BCSC uncovering more compliance deficiencies

The regulator is ‘getting better at picking its spots’ using risk modelling and data from examination results

BCSC uncovering more compliance deficiencies

The British Columbia Securities Commission (BCSC) has uncovered more deficiencies among portfolio managers, investment fund managers, and exempt market dealers, it said in its 2018 Annual Compliance Report Card.

For the 2018 annual period, which ended on March 31, the BCSC conducted 23 compliance reviews and found 151 deficiencies. That equates to an average of 6.57 deficiencies per review, compared to 6.58 per review in 2017, 4.29 in 2016, and 4.64 in 2015.

According to the regulator, it uses a predictive risk model in selecting firms to review. Adopted in 2013, the formula identifies the firms with the highest risk for compliance problems by taking data from previous compliance reviews as well as answers to a risk questionnaire submitted every two years. The likelihood of compliance problems is one of several criteria that the BCSC uses to decide where it should focus its energies.

“We are getting better each year in picking our spots," said BCSC Director of Capital Markets Regulation Mark Wang. “Our predictive risk model gives us a good starting point. Then we use real-time knowledge of firms to fine-tune our examination decisions.”

The highest number of deficiencies fell under the category of inadequate policies and procedures, making up 12% of all observed compliance shortfalls. The regulator said some firms had failed to consider and create policies to manage risks associated with their businesses. Other issues included policies and procedures manuals “that were so brief as to be meaningless,” PPMs that cited repealed securities legislation, and inadequate cybersecurity policies.

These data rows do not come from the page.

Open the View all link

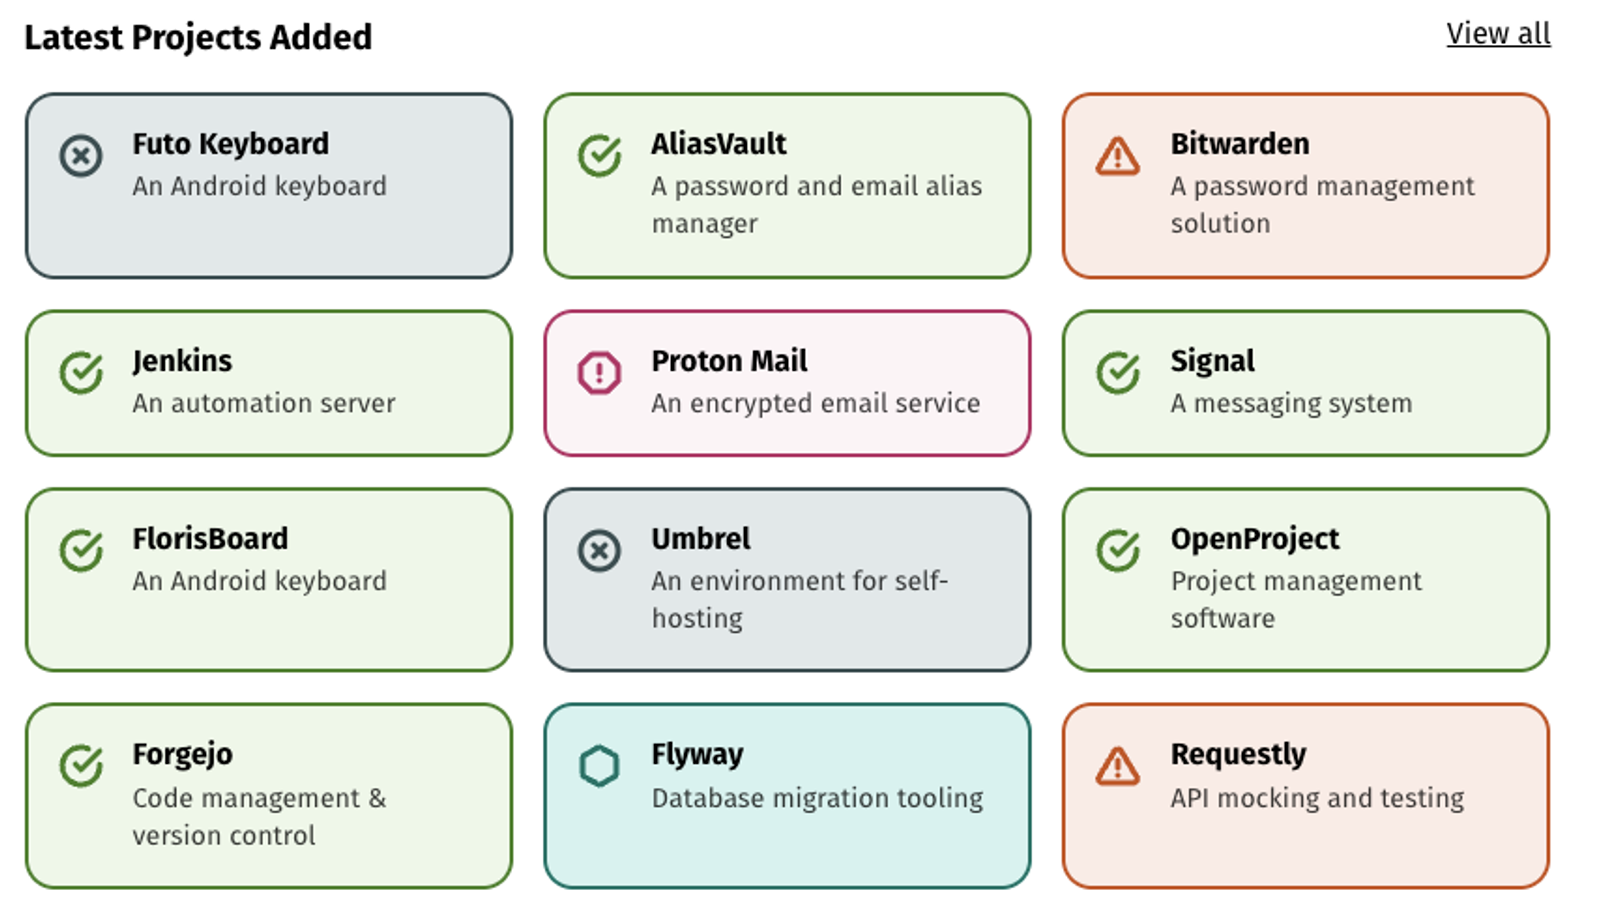[1498, 34]
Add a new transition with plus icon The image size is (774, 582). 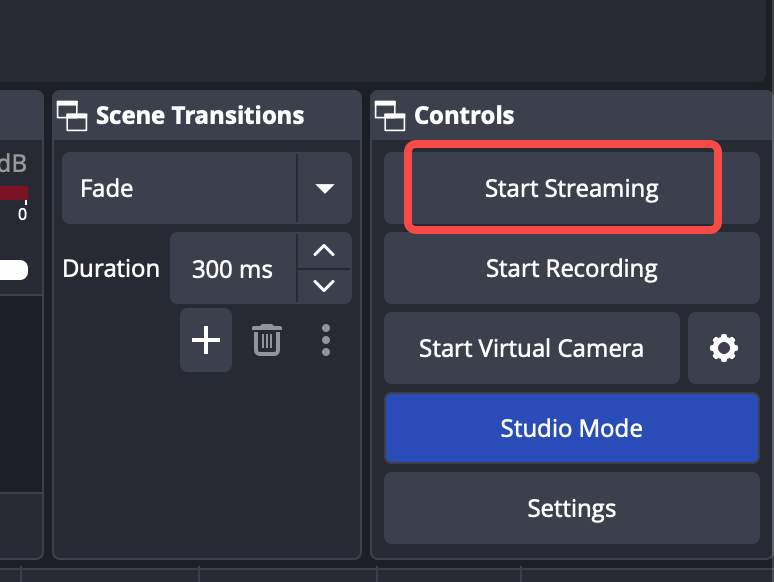coord(206,340)
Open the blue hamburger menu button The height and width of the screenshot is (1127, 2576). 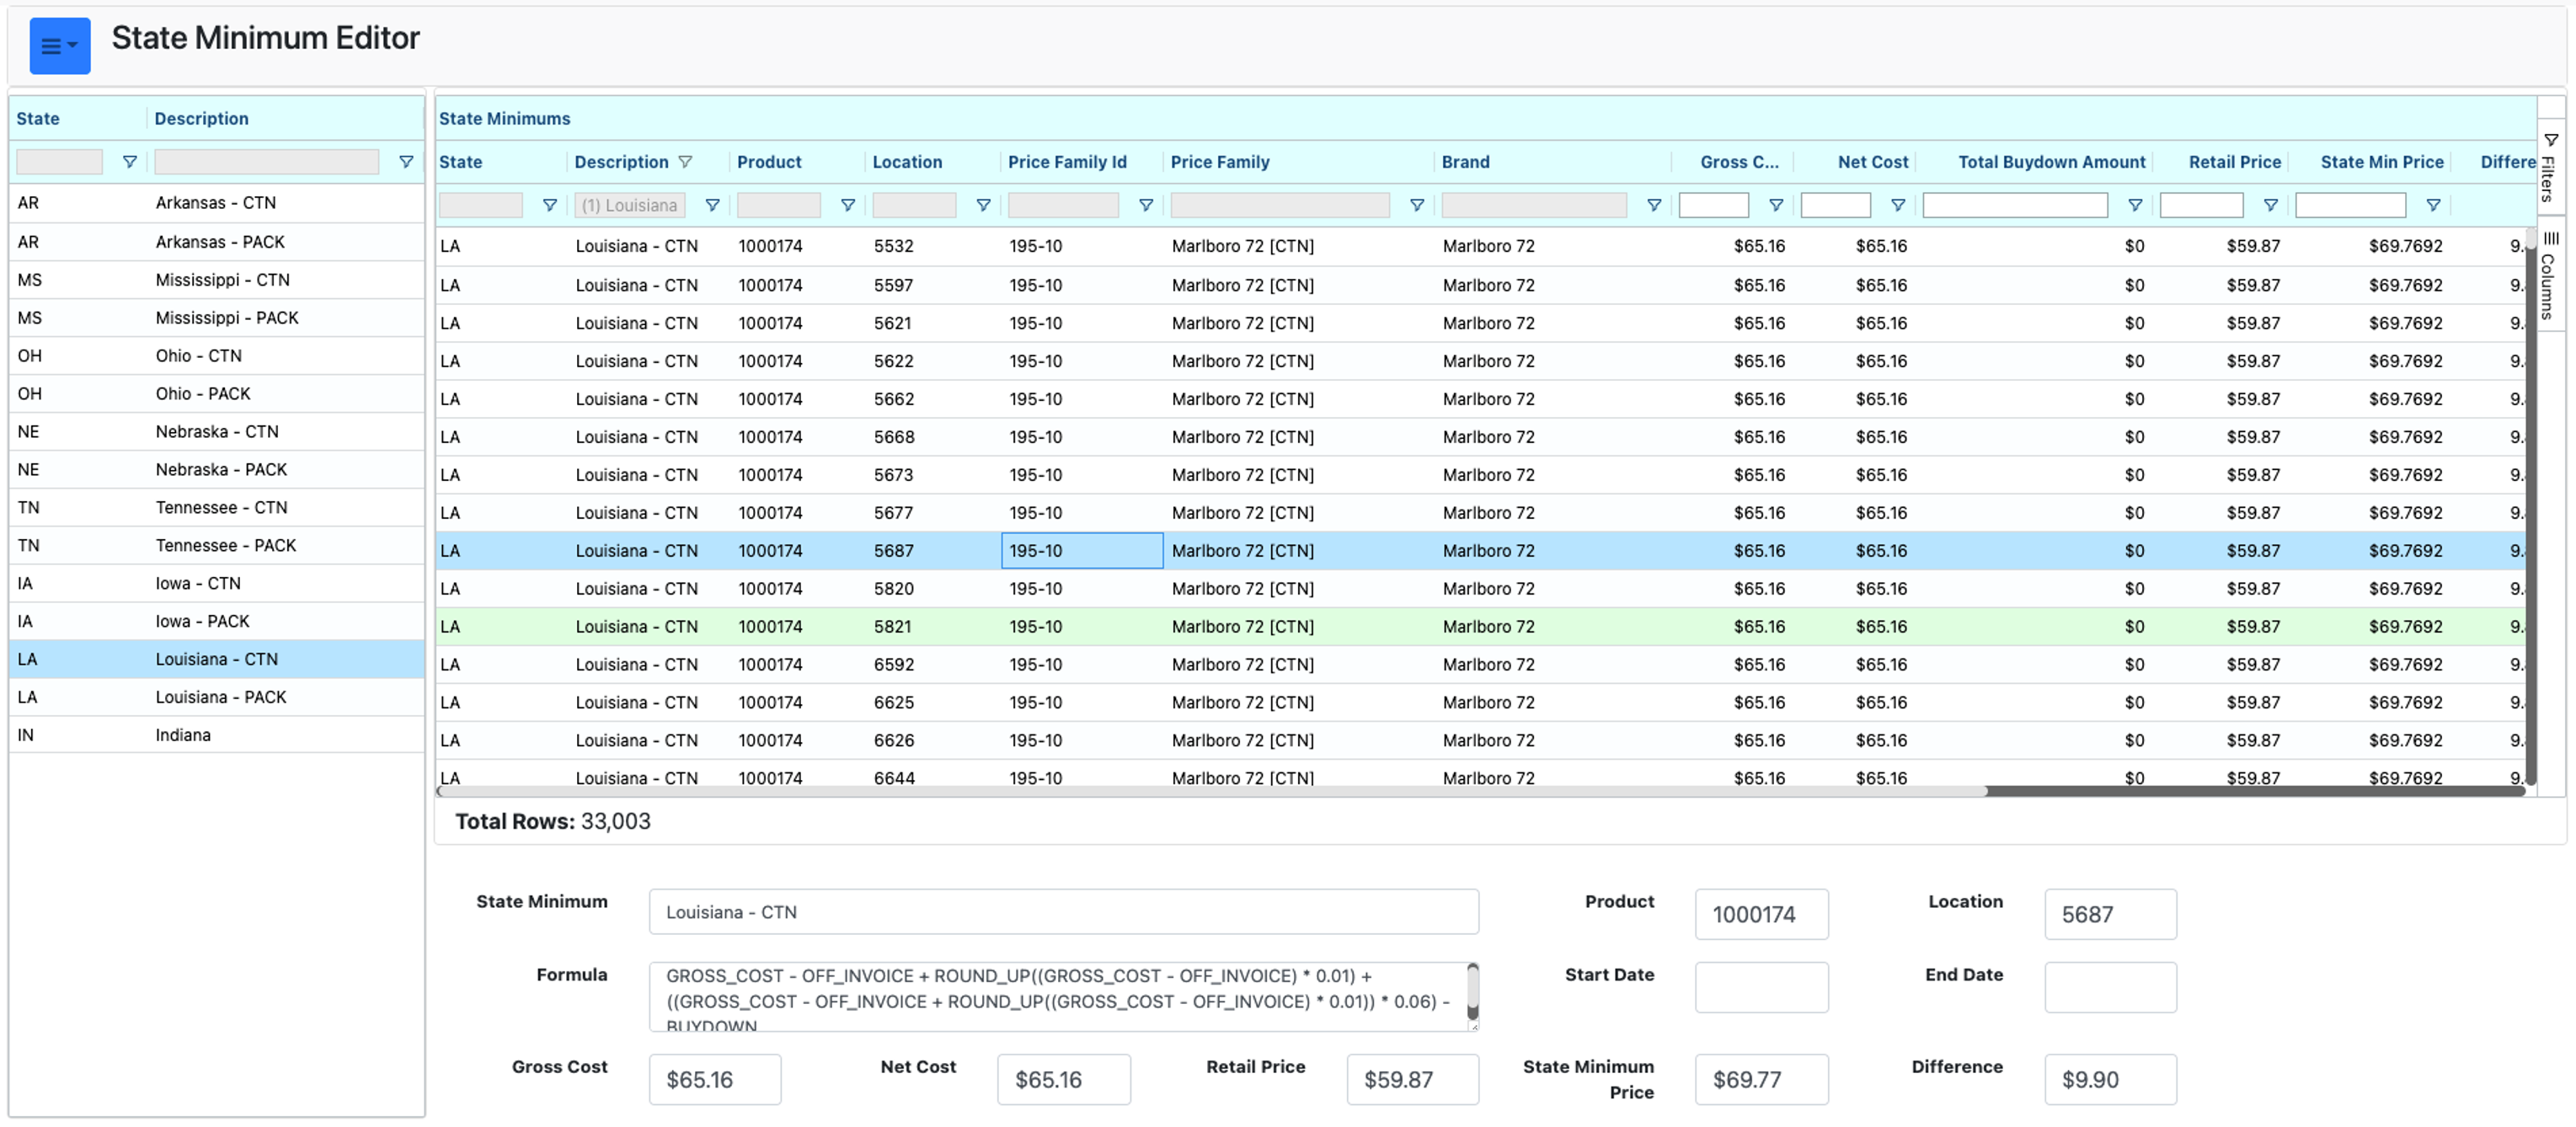click(59, 46)
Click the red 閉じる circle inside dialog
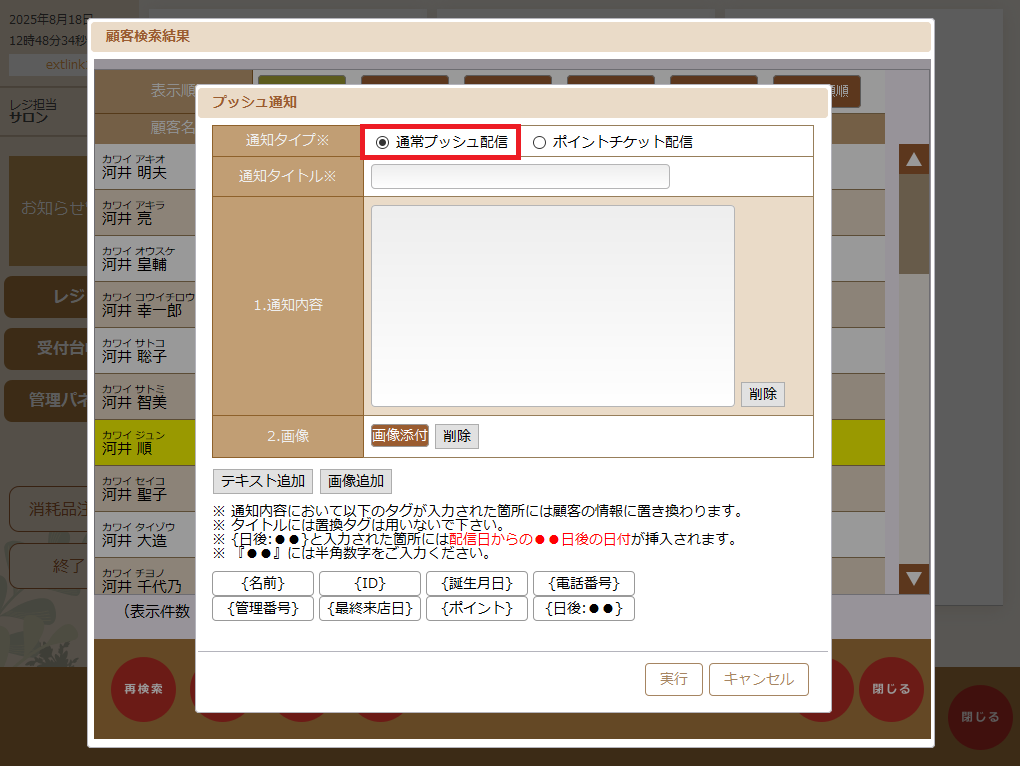Image resolution: width=1020 pixels, height=766 pixels. click(x=890, y=689)
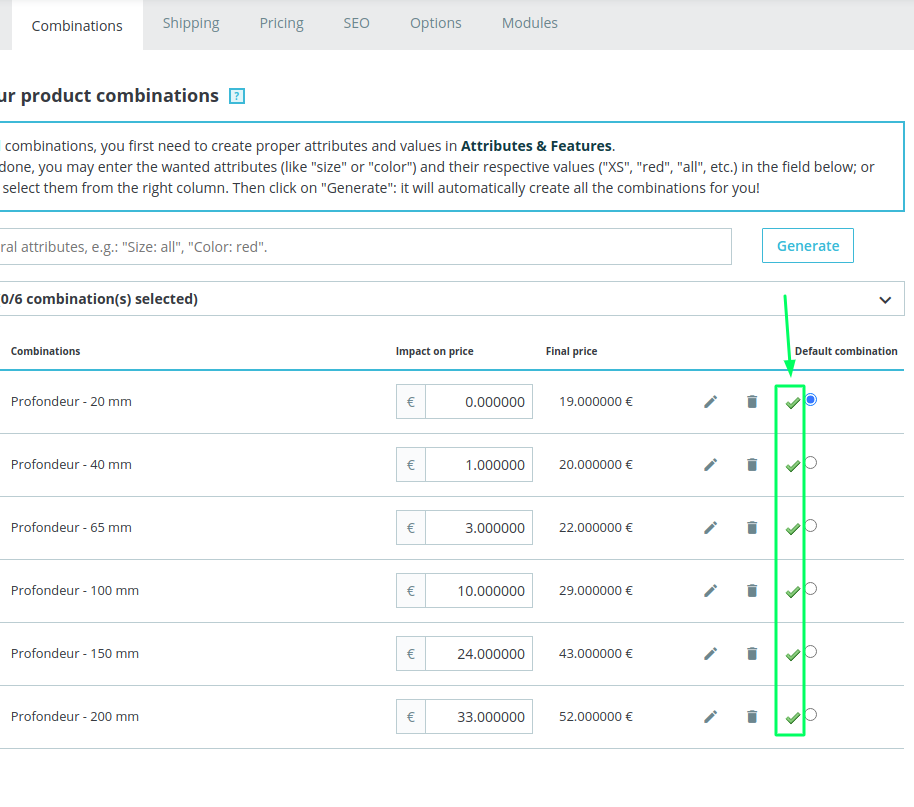Go to the SEO tab
Viewport: 914px width, 807px height.
tap(356, 23)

Weaknesses in disclosures, particularly in connection with relationship disclosure information (RDI) requirements, made up 9% of deficiencies. The BCSC also found know-your-client (KYC) and suitability failures, including mortgage investment corporations (MICs) that did not understand their client-facing obligations as an exempt-market dealer (EMD), firms with outdated or incomplete KYC forms, and poor client records.

Other major deficiency types reported were:

  • Compliance officer function/UDP function (7%);
  • Client statements and reporting (7%);
  • Administrative filings (6%);
  • Advertising, marketing, and holding out (6%); and
  • Conflict of interest and personal trading (4%)

The compliance exams resulted in the BCSC imposing extra restrictions on two firms, one of which decided to surrender its registration. Two other firms elected to give up their registrations during their respective examinations. The BCSC is also increasingly referring the most egregious non-compliance cases to its enforcement team for further investigation and possible penalties.

“When we find lapses that are systemic or particularly harmful to investors, we won't hesitate to use our powers of enforcement,” said BCSC Executive Director Peter Brady. “When warranted, we want to make such lapses a matter of public record, to deter such behaviour by other firms.”